Формулировка задания 1 -> В каком году, согласно фрагменту о творчестве Фолкнера, появился роман «Святилище»?
Формулировка задания 2 -> Выпишите из фрагмента о творчестве Фолкнера отрывок, начиная со слов «Фолкнера десятилетиями не» и заканчивая словами «бывает случайных мотивов.».
Формулировка задания 3 -> Продолжите фрагмент о творчестве Фолкнера, начав сразу после его последнего предложения.

Фрагмент документа ->
Произведения Фолкнера названы замечательными в том отношении, что благодаря
им явилась возможность не стесняться, описывая малопривлекательные стороны
жизни, ну вот хотя бы нравы домов терпимости. Издателей больше не пугают
такие страницы. Живой пример убедительнее любых выкладок, а о таких домах
"мистер Фолкнер пишет великолепно. За много лет ни один писатель из тех,
кого мне приходилось читать, не написал лучше его".
Ясно, какое произведение Фолкнера тут подразумевается, - конечно,
"Святилище". Этот роман появился всего за год до африканского дневника
Хемингуэя, где описания сафари перемежаются рассуждениями на литературные
темы, - в 1931-м. И поводы для иронии он в самом деле предоставлял, ведь и
Фолкнер впоследствии высказывался об этом своем детище критически. Но
отчего-то раз за разом возвращался к мотивам, которые затронуты в книге, им
самим названной неудачной, И даже решил, что требуется продолжение. Так
двадцать лет спустя появился "Реквием по монахине".
В этой странной книге, где повествование является лишь прологом к
драматургическим сценам, как бы мимоходом возникают один за другим эпизоды
далекой и не очень давней истории Йокнапатофы, того самого "клочка земли
величиной с почтовую марку", который Фолкнер описывал всю свою творческую
жизнь, превратив его в художественную вселенную. Непосредственно для
событий, о которых узнает читатель "Реквиема по монахине", подобные экскурсы
в прошлое едва ли и нужны. Однако они обладают первостепенным значением,
если задуматься о проблематике, возникающей за перипетиями действия.
Фолкнера десятилетиями не оставляла идея Большой книги, некоего
всеобъемлющего современного эпоса, в котором точность изображения окружающей
жизни соединилась бы с глубиной коллизий, не подверженных давлению времени,
потому что они актуальны всегда и для всех. "Сага о Йокнапатофе", как
принято называть его основной цикл романов, повестей и рассказов, куда
входят и "Святилище", и "Реквием по монахине", осталась памятником этого
титанического усилия, аналогов которому, кажется, не отыскать в литературе
кончающегося века. Но и то, что не относится к "Саге" по сюжету или по
времени действия, сохраняет внутреннюю родственность с нею. Ведь у Фолкнера
не бывает случайных мотивов.

Сохранённые записи данных:
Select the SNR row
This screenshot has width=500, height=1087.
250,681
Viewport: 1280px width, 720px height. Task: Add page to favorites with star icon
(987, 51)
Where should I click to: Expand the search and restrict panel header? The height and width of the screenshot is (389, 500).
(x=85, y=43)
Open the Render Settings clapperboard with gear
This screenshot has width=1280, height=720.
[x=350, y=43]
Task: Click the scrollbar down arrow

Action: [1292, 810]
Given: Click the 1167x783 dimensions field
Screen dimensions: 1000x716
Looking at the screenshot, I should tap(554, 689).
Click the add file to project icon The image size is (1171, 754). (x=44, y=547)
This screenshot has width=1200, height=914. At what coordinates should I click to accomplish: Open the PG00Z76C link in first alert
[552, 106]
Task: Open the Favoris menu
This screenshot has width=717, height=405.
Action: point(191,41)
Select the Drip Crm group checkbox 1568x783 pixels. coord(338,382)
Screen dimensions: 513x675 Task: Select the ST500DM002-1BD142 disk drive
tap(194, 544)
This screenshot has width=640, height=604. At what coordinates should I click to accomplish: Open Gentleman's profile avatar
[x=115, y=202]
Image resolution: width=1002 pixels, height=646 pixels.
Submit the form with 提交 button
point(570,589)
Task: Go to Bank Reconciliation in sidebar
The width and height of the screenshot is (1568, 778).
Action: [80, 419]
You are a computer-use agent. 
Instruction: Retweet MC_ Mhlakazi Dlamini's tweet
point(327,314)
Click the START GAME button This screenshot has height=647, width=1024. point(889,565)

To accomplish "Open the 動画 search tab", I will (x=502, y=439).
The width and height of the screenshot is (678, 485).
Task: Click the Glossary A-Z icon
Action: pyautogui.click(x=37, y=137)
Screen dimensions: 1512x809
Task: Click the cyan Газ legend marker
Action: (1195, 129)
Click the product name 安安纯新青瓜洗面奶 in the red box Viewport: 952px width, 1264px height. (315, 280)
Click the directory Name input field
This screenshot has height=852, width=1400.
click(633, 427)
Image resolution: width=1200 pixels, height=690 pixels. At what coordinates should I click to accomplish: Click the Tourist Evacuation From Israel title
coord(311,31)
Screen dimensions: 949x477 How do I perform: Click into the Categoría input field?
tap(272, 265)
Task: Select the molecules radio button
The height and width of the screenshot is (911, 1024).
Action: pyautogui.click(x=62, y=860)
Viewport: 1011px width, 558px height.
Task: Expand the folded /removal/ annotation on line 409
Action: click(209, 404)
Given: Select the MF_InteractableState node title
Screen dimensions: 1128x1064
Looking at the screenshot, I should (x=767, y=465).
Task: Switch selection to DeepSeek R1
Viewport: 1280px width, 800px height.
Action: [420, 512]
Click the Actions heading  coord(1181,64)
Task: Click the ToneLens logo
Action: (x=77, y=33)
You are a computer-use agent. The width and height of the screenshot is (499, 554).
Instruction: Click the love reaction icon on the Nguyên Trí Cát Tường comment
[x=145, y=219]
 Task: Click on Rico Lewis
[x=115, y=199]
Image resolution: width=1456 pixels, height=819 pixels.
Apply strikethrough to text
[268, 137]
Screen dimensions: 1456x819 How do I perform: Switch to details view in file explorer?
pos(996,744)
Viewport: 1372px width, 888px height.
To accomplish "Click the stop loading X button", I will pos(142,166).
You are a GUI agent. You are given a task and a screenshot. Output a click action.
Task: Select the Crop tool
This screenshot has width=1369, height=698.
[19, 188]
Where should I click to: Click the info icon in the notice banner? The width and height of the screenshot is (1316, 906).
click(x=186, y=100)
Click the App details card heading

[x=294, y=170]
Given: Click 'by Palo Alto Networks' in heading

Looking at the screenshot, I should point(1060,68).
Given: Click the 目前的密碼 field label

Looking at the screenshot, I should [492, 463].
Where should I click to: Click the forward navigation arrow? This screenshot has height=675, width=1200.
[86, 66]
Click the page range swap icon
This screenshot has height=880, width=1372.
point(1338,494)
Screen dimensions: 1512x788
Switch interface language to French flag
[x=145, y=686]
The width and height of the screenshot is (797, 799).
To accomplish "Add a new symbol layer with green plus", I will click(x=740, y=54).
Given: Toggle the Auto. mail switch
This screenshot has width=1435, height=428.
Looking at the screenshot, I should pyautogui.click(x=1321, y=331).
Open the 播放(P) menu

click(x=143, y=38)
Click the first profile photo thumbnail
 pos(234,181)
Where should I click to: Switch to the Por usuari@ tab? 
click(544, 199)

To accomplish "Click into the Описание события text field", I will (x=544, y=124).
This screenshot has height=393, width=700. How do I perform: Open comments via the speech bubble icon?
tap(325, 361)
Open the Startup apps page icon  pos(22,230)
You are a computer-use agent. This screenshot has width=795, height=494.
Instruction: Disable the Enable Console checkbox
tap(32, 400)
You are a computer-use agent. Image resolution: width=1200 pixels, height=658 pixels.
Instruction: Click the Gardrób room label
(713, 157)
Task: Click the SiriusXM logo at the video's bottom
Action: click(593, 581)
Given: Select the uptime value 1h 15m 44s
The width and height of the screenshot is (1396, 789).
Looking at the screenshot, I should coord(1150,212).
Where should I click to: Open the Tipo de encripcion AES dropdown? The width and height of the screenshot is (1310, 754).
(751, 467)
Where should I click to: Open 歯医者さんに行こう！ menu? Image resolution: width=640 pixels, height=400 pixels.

Ответ на задание 1 -> В 1931 году.

Ответ на задание 2 ->
Фолкнера десятилетиями не оставляла идея Большой книги, некоего
всеобъемлющего современного эпоса, в котором точность изображения окружающей
жизни соединилась бы с глубиной коллизий, не подверженных давлению времени,
потому что они актуальны всегда и для всех. "Сага о Йокнапатофе", как
принято называть его основной цикл романов, повестей и рассказов, куда
входят и "Святилище", и "Реквием по монахине", осталась памятником этого
титанического усилия, аналогов которому, кажется, не отыскать в литературе
кончающегося века. Но и то, что не относится к "Саге" по сюжету или по
времени действия, сохраняет внутреннюю родственность с нею. Ведь у Фолкнера
не бывает случайных мотивов.

Ответ на задание 3 ->
Затронув тему из тех, которые для него наполнялись действительно
серьезным значением, он уже ее не оставлял, пока не было достигнуто
удовлетворявшее его решение, а такое случалось очень редко. Вот отчего книги
Фолкнера практически всегда заполнены отзвуками, перекличками, версиями,
дополнениями, переосмыслениями уже знакомых ситуаций. Это и правда рассказ,
способный возобновляться бесконечно.
В нем непременно сохраняется единство лейтмотивов, таких как
жертвенность и обреченность, сострадание, самоотверженность, милосердие. К
этим категориям, с годами все более непосредственно приобретавшим в его
трактовке евангельский смысл, Фолкнер возвращается на протяжении всей
Большой книги. И за ее пределами. Тех читателей, которые постигли этические
доминанты творчества американского мастера, не могла удивить "Притча", где
впрямую интерпретируются конфликты, связанные с христианским пониманием
высших смыслов человеческого существования. Можно по-разному оценивать этот
роман, появившийся в 1954 году. Но нельзя отрицать, что к такому
произведению объективно вела вся творческая эволюция писателя. Ведь не зря
Фолкнер - и не раз - называл "Притчу" главным делом своей жизни.
А ближе всего - и по характеру проблем, и по важности иносказательных
эпизодов, подчас воспринимаемых как евангельские парафразы, - стоит к
"Притче" именно "Реквием по монахине". И проступают контуры трилогии, начало
которой было положено "Святилищем". Теперь эта трилогия впервые появляется у
нас под одним переплетом. Хотелось бы верить, что читатель оценит ее по
истинному достоинству, без того снобизма, который очень чувствовался в
отзывах критики. И американской, которая вообще просмотрела Фолкнера, пока
он не получил мирового признания, и советской, требовавшей от него
обличений, социальности, четкости исторических представлений - вопреки
природе его огромного таланта.
Правда, пренебрежительные отклики, которыми были встречены и
"Святилище", и "Реквием по монахине", отчасти совпадали с суждениями самого
Фолкнера. Он себя явно недооценивал. Или был сверх всякой меры требователен
к тому, что выходило из-под его пера.
О "Притче" он, впрочем, говорил с чувством уверенности за ее
литературный престиж: работа была выполнена на совесть. Исключительно
трудная работа, особенно для Фолкнера. Он нечасто покидал обжитую им
территорию - американский Юг - на хронологическом пространстве от середины
прошлого века до 30-х годов нынешнего, провинциальный городок, где несколько
семейств, у которых запутанные и драматические отношения друг с другом, а
подчас и со всем окружающим миром. Ничего этого нет в "Притче". Есть другое
- условное повествовательное пространство аллегории. Фолкнер находился в
армии, но не прошел через окопы в годы первой мировой войны. Картины этого
ада, такие запоминающиеся у Хемингуэя, у Ремарка, у Дос Пассоса - тех, кто
воевал и на себе ощутил масштаб катастрофы, - Фолкнеру давались трудно.
Может быть, и не получились.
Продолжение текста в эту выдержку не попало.